Runbook Craft — Trivia & Interesting Facts¶

Surprising, historical, and little-known facts about runbooks and operational documentation.

The term "runbook" comes from mainframe operations in the 1960s¶

In the mainframe era, operators literally ran programs by following a book of procedures — loading tapes in specific sequences, setting switches, and responding to console messages. These physical binders, called "run books," sat next to every operator console. The term survived the transition to modern infrastructure, though the format evolved from laminated pages to wikis to automated playbooks.

NASA's checklists for Apollo were so critical that they were considered part of the spacecraft¶

NASA's Apollo mission checklists and procedures were developed with the same rigor as the spacecraft hardware. The crew carried cuff checklists (attached to their spacesuits) and procedure books. The famous checklist improvisation during Apollo 13 — where engineers in Houston wrote new procedures and read them up to the crew — saved three lives. NASA's approach directly influenced how aviation and later operations teams think about procedural documentation.

The Checklist Manifesto was inspired by a $0.05 intervention that saves thousands of lives¶

Atul Gawande's 2009 book "The Checklist Manifesto" was inspired by Peter Pronovost's ICU central line insertion checklist at Johns Hopkins. The checklist — five simple steps costing essentially nothing — reduced central line infection rates from 11% to zero over 15 months and saved an estimated 1,500 lives and $175 million. The book became required reading in operations because it demonstrated that simple procedures prevent catastrophic failures.

Google's SRE book dedicates an entire chapter to "Managing Incidents" with runbook emphasis¶

Google's SRE book (2016) explicitly states that on-call engineers should not need to think creatively during an incident — runbooks should provide step-by-step guidance for common failure scenarios. Google's internal runbooks are so detailed that new SREs can handle most pages by following the documented procedures, reserving creative problem-solving for truly novel failures.

Runbooks that aren't tested regularly have a failure rate exceeding 50%¶

Studies consistently show that untested runbooks fail more often than they succeed when needed. Procedures reference commands that no longer work, paths that have changed, or tools that have been replaced. PagerDuty's research suggests that runbooks should be tested at least quarterly, and ideally exercised during Game Days. The most common failure mode is a step that assumes access or permissions that have been revoked.

The US military's concept of "Standard Operating Procedures" dates to the 18th century¶

Friedrich Wilhelm von Steuben wrote the "Blue Book" (Regulations for the Order and Discipline of the Troops of the United States) in 1778 during the Revolutionary War. It standardized everything from marching formations to camp layouts. The military SOP tradition — detailed, tested, updated procedures for predictable situations — is the direct ancestor of modern operational runbooks.

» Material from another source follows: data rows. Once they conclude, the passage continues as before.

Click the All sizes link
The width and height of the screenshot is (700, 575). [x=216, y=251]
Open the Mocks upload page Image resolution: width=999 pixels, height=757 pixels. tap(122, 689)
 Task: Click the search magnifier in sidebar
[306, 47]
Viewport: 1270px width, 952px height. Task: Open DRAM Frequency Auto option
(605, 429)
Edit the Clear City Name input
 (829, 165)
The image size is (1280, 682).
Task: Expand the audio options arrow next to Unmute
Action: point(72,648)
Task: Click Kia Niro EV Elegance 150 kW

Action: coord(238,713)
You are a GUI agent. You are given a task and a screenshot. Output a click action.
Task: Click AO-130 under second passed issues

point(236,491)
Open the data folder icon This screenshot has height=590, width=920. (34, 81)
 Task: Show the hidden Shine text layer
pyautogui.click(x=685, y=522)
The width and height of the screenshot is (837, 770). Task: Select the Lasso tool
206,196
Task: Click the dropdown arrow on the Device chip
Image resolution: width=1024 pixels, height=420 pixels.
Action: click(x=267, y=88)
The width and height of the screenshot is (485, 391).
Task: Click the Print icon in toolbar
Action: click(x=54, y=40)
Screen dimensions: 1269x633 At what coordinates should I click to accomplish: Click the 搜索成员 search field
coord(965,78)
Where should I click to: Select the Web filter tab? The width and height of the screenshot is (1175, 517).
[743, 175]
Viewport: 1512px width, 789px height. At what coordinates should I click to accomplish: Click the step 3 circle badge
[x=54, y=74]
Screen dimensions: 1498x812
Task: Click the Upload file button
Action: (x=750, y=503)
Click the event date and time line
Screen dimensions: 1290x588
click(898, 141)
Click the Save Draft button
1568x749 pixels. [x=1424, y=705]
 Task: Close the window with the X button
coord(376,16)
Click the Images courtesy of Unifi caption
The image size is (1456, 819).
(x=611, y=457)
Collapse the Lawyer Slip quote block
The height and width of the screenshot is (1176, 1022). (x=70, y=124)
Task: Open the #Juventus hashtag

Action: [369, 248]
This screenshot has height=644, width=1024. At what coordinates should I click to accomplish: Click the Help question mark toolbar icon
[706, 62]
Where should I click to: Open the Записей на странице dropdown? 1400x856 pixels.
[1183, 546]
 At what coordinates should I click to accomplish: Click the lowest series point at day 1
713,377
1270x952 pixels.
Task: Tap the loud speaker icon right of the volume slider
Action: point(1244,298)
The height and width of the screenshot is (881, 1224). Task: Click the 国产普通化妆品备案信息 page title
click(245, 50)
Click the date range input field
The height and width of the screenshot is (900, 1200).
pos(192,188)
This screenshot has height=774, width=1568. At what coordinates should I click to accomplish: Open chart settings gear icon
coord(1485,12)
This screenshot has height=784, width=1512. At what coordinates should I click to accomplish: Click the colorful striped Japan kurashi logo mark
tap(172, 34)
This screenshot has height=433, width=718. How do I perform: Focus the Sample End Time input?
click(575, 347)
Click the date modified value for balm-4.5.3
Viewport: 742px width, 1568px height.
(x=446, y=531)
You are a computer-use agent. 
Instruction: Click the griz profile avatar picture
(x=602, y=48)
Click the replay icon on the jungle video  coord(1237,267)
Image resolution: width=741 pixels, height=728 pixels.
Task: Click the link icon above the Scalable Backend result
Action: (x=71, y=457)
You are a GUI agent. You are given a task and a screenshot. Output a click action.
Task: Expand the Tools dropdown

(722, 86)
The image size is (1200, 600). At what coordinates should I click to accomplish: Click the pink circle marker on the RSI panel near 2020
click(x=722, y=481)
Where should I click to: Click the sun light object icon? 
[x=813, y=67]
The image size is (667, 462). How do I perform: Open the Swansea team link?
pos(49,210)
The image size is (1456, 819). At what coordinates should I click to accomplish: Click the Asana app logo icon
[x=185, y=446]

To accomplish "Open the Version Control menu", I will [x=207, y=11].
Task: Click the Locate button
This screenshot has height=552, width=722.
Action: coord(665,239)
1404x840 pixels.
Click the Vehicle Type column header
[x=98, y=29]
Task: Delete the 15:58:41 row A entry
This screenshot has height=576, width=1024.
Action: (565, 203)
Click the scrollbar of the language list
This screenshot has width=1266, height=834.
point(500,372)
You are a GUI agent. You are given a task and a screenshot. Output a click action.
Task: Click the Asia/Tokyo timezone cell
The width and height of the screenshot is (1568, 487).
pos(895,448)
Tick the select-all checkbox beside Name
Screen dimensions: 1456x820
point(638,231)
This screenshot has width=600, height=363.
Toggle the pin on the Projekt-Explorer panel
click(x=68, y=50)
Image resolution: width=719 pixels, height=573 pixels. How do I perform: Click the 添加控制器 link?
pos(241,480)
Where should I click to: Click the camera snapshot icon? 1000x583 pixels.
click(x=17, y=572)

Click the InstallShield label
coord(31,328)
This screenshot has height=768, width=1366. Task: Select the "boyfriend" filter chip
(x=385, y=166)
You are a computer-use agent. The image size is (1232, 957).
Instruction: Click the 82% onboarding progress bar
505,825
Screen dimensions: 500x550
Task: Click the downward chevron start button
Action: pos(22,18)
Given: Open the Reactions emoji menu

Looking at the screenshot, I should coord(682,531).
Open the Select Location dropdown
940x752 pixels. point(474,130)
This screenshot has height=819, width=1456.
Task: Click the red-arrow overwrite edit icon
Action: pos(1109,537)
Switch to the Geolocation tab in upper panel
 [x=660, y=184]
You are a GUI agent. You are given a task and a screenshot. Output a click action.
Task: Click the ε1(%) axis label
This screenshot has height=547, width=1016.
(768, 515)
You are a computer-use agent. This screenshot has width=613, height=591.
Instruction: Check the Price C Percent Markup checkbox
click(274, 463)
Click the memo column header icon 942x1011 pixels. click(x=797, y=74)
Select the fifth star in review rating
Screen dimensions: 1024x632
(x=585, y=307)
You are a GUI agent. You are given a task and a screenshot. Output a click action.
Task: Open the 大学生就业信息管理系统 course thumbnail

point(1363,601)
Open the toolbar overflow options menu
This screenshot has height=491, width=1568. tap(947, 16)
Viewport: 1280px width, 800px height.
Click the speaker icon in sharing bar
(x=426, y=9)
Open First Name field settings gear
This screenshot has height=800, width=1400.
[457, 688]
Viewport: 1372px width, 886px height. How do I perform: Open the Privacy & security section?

Automation from runbooks follows a predictable maturity ladder¶

Organizations typically evolve through four stages: (1) tribal knowledge (procedures exist only in people's heads), (2) written runbooks (documented but manual), (3) semi-automated runbooks (copy-pasteable commands with human judgment), and (4) fully automated playbooks (triggered by alerts, executed by machines). Most organizations are stuck between stages 2 and 3, and many never reach stage 4.

The "bus factor" for operational knowledge at most companies is 1¶

The "bus factor" — how many people would need to be hit by a bus before critical knowledge is lost — is effectively 1 for most operational procedures at most companies. One person knows how to restart the payment system, one person knows the database failover procedure. Runbooks are the primary mitigation for this risk, but only if they capture the implicit knowledge that experts carry in their heads.

Copy-pasteable commands in runbooks are a deliberate design choice, not laziness¶

Experienced runbook authors include exact, copy-pasteable commands rather than describing what to do in prose. This is deliberate: during a 3 AM incident, cognitive function is impaired, and translating "check the replication lag on the secondary database" into the actual command introduces a failure point. The runbook should say mysql -e "SHOW SLAVE STATUS\G" | grep Seconds_Behind_Master — ready to paste.

PagerDuty open-sourced their entire incident response documentation¶

PagerDuty published their complete incident response documentation, including runbook templates, on-call guides, and postmortem processes, as an open-source resource at response.pagerduty.com. This became one of the most widely referenced operational documentation templates in the industry, used by thousands of companies as a starting point for their own incident management practices.

The OODA loop applies directly to runbook structure¶

Colonel John Boyd's OODA loop (Observe, Orient, Decide, Act), developed for military fighter pilot decision-making, maps precisely to runbook structure: observe (check metrics, read alerts), orient (understand the current state), decide (choose a remediation path), and act (execute the fix). Well-structured runbooks follow this pattern naturally, guiding the operator through each phase rather than jumping straight to action.